━━ Supplied records ━━
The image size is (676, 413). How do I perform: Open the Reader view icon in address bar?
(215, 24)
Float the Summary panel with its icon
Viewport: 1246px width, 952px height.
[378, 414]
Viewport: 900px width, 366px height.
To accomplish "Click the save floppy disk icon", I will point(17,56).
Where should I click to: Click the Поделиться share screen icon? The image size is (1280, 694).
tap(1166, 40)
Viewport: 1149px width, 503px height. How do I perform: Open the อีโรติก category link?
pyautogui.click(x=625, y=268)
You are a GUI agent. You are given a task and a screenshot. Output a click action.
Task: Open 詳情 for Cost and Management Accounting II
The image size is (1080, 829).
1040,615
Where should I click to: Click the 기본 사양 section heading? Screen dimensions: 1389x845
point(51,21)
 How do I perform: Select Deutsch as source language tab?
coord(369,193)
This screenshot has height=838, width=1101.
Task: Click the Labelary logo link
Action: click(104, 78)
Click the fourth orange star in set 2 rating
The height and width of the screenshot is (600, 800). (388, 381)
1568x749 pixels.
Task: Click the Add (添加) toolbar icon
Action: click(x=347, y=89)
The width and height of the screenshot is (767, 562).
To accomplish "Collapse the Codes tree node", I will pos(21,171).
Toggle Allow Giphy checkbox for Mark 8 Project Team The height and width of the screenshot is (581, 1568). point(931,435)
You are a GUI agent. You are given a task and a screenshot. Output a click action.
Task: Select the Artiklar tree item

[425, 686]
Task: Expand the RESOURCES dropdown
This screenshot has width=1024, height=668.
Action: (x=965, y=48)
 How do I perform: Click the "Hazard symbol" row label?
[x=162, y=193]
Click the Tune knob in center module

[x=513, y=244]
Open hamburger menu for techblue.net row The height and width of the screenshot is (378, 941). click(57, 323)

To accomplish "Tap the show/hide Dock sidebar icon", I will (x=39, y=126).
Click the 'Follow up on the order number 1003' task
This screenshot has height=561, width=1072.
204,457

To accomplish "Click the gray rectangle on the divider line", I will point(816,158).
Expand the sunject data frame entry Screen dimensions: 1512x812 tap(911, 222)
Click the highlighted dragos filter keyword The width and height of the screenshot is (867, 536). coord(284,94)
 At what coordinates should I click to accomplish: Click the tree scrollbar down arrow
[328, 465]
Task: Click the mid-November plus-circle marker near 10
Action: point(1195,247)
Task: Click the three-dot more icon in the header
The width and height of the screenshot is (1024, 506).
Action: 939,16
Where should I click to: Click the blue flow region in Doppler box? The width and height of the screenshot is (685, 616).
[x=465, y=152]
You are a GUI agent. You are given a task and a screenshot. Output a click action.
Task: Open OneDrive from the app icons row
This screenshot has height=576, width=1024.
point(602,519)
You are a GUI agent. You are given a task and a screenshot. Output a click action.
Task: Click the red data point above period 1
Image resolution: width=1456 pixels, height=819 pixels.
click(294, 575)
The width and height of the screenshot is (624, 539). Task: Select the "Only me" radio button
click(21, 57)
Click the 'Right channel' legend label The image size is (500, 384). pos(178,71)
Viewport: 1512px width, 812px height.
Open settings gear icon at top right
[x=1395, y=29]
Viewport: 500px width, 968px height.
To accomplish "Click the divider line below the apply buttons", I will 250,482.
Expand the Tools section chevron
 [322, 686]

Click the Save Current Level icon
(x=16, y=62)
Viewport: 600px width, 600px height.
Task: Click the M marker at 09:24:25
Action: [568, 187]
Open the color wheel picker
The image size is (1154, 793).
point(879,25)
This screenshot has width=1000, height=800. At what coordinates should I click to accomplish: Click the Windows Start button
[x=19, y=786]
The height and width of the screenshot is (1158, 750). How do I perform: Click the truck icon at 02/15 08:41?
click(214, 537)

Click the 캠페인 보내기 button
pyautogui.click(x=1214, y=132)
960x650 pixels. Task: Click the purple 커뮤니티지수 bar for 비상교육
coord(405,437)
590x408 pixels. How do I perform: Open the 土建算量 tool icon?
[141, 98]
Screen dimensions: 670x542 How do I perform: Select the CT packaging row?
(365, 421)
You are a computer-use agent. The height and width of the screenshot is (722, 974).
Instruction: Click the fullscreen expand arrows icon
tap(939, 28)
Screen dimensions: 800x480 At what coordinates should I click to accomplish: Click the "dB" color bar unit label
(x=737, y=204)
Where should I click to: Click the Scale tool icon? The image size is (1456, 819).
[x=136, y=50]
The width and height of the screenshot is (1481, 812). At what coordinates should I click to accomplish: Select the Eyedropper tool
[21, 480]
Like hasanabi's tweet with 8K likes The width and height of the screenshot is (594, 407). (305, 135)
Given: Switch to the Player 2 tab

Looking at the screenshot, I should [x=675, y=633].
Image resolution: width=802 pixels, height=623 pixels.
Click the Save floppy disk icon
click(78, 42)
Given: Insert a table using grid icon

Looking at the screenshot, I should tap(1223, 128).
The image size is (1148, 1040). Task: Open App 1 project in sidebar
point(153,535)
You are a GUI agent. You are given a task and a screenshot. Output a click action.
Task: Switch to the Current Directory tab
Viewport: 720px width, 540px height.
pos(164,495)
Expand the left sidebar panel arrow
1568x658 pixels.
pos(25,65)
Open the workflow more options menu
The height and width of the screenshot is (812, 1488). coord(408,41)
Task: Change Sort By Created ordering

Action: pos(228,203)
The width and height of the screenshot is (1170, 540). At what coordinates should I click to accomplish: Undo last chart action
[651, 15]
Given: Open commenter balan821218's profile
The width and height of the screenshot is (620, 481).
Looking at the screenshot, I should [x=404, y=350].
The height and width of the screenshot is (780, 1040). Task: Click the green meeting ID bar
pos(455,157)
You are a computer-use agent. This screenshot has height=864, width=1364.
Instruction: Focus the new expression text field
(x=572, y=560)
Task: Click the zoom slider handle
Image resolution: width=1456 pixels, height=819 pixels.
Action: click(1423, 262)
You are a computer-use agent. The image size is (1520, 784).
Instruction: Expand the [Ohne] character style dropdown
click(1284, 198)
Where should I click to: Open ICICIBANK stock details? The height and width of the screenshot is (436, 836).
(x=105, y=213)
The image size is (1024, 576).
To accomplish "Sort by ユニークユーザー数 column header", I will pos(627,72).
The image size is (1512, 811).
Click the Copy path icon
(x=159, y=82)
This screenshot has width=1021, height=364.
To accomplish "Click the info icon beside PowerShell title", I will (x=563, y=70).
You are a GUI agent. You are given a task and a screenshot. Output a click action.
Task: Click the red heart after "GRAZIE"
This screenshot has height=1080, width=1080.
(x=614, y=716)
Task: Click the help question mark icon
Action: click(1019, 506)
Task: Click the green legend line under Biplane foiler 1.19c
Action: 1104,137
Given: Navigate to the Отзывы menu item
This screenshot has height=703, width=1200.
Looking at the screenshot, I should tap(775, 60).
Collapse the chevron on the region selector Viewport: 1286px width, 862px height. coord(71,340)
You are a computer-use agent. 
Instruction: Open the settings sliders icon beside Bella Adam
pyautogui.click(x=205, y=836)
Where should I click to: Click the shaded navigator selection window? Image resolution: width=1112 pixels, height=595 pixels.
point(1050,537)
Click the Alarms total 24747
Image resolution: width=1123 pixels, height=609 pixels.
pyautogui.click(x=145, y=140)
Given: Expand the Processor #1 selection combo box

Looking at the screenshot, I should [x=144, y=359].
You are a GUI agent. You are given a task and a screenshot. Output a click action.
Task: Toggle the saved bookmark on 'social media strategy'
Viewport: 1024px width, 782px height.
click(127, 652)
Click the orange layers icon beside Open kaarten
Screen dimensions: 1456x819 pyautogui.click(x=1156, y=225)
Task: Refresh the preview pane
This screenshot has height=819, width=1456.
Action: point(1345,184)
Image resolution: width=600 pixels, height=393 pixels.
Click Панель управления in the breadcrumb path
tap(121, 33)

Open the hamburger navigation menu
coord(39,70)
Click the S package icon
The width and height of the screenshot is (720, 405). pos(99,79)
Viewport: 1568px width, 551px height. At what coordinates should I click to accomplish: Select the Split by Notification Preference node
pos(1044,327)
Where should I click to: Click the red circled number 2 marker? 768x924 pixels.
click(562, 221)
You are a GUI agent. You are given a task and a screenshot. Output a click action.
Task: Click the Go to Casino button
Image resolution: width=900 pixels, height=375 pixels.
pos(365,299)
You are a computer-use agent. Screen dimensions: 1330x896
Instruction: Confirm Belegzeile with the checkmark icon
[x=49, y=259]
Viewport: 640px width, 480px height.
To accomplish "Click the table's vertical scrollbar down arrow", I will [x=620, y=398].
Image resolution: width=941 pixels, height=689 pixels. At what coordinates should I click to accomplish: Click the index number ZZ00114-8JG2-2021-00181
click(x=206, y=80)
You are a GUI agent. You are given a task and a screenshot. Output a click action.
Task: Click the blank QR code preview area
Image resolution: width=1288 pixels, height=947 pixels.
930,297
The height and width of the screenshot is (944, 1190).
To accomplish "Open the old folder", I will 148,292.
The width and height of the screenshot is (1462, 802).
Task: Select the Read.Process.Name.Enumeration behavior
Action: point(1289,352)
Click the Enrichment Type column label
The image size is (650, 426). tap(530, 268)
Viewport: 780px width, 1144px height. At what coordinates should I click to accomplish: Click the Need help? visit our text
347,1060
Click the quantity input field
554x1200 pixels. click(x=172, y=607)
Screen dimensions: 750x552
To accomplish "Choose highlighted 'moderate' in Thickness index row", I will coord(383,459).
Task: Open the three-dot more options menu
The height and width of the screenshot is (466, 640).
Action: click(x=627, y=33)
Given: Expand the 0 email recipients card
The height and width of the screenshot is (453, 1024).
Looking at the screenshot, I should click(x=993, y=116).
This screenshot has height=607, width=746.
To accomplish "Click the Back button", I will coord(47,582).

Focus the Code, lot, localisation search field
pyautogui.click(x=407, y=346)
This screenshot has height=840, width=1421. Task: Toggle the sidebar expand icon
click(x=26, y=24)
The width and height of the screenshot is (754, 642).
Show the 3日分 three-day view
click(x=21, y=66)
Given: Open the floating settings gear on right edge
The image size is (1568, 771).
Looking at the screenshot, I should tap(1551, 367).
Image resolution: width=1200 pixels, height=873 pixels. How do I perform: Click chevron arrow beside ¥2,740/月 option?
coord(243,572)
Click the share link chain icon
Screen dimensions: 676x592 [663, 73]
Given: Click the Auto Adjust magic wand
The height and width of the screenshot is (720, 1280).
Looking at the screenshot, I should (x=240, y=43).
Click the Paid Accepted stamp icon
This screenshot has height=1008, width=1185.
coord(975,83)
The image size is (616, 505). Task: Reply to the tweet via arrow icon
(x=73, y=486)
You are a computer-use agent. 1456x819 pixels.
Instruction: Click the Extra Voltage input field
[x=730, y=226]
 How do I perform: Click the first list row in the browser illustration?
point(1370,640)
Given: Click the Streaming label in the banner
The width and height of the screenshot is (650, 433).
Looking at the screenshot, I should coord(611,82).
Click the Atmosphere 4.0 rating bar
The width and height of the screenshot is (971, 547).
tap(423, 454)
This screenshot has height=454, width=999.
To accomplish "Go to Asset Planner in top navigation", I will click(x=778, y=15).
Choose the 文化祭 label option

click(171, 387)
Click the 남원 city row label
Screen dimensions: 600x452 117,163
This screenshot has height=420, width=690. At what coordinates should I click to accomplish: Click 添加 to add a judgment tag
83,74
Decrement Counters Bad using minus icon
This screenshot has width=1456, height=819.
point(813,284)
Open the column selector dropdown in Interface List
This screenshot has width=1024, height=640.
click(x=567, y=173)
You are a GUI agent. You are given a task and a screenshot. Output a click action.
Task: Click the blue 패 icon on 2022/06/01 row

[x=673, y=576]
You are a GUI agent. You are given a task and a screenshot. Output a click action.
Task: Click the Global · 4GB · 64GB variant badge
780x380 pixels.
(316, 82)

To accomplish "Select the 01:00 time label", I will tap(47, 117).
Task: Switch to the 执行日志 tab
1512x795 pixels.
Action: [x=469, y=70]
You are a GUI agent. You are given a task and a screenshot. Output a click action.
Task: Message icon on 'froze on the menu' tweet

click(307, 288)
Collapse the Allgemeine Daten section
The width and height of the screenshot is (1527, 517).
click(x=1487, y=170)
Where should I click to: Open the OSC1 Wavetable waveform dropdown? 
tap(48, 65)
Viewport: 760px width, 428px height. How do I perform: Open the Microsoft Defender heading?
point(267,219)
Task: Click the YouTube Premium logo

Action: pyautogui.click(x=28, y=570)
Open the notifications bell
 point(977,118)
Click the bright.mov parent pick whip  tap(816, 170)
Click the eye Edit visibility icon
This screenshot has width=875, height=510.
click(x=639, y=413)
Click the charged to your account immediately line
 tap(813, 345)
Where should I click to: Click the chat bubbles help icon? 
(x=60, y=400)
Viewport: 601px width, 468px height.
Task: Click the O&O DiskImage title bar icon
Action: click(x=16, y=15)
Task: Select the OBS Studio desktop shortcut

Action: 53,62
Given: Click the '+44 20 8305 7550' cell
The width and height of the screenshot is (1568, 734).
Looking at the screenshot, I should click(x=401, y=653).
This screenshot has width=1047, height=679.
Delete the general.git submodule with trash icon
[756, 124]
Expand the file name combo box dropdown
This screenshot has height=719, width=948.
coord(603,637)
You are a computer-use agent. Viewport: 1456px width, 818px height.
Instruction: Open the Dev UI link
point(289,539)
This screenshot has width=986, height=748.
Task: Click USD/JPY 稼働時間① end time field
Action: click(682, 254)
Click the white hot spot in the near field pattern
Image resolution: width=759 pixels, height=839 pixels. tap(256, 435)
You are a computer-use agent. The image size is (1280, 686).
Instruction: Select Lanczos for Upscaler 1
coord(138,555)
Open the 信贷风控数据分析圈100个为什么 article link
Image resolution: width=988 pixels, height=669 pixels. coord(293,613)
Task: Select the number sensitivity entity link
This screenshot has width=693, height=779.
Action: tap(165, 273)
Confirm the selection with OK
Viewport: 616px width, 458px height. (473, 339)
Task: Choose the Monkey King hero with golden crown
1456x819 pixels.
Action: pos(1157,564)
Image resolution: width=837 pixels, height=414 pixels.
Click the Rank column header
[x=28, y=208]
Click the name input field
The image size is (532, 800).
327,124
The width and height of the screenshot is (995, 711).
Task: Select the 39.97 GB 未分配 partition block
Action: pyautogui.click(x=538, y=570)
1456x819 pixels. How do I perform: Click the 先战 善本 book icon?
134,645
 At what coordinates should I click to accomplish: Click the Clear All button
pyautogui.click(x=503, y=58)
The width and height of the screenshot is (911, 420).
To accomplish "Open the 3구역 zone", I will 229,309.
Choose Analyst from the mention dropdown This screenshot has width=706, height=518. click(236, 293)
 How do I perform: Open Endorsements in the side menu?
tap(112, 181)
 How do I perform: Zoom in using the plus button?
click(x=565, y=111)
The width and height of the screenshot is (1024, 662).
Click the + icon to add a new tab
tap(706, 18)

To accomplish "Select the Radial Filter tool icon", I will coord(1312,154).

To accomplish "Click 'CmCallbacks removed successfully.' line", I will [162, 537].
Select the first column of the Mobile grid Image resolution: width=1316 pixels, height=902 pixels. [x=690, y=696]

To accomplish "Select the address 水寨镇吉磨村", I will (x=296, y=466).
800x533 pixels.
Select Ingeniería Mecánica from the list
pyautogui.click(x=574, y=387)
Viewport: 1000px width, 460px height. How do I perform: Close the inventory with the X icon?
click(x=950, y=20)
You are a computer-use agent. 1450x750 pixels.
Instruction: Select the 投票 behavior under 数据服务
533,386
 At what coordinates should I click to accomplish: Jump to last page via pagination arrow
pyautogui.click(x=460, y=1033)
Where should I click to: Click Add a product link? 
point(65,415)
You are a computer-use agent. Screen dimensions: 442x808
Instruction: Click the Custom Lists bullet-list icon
━━━
Update the stretch from the line containing "Screen dimensions: 750x552" through the line containing "click(x=26, y=24)" by replacing "Back button" with "Return button", and return only those lines with nothing else changed.

#### Exercise answer:
Screen dimensions: 750x552
To accomplish "Choose highlighted 'moderate' in Thickness index row", I will coord(383,459).
Task: Open the three-dot more options menu
The height and width of the screenshot is (466, 640).
Action: click(x=627, y=33)
Given: Expand the 0 email recipients card
The height and width of the screenshot is (453, 1024).
Looking at the screenshot, I should click(x=993, y=116).
This screenshot has height=607, width=746.
To accomplish "Click the Return button", I will coord(47,582).

Focus the Code, lot, localisation search field
pyautogui.click(x=407, y=346)
This screenshot has height=840, width=1421. Task: Toggle the sidebar expand icon
click(x=26, y=24)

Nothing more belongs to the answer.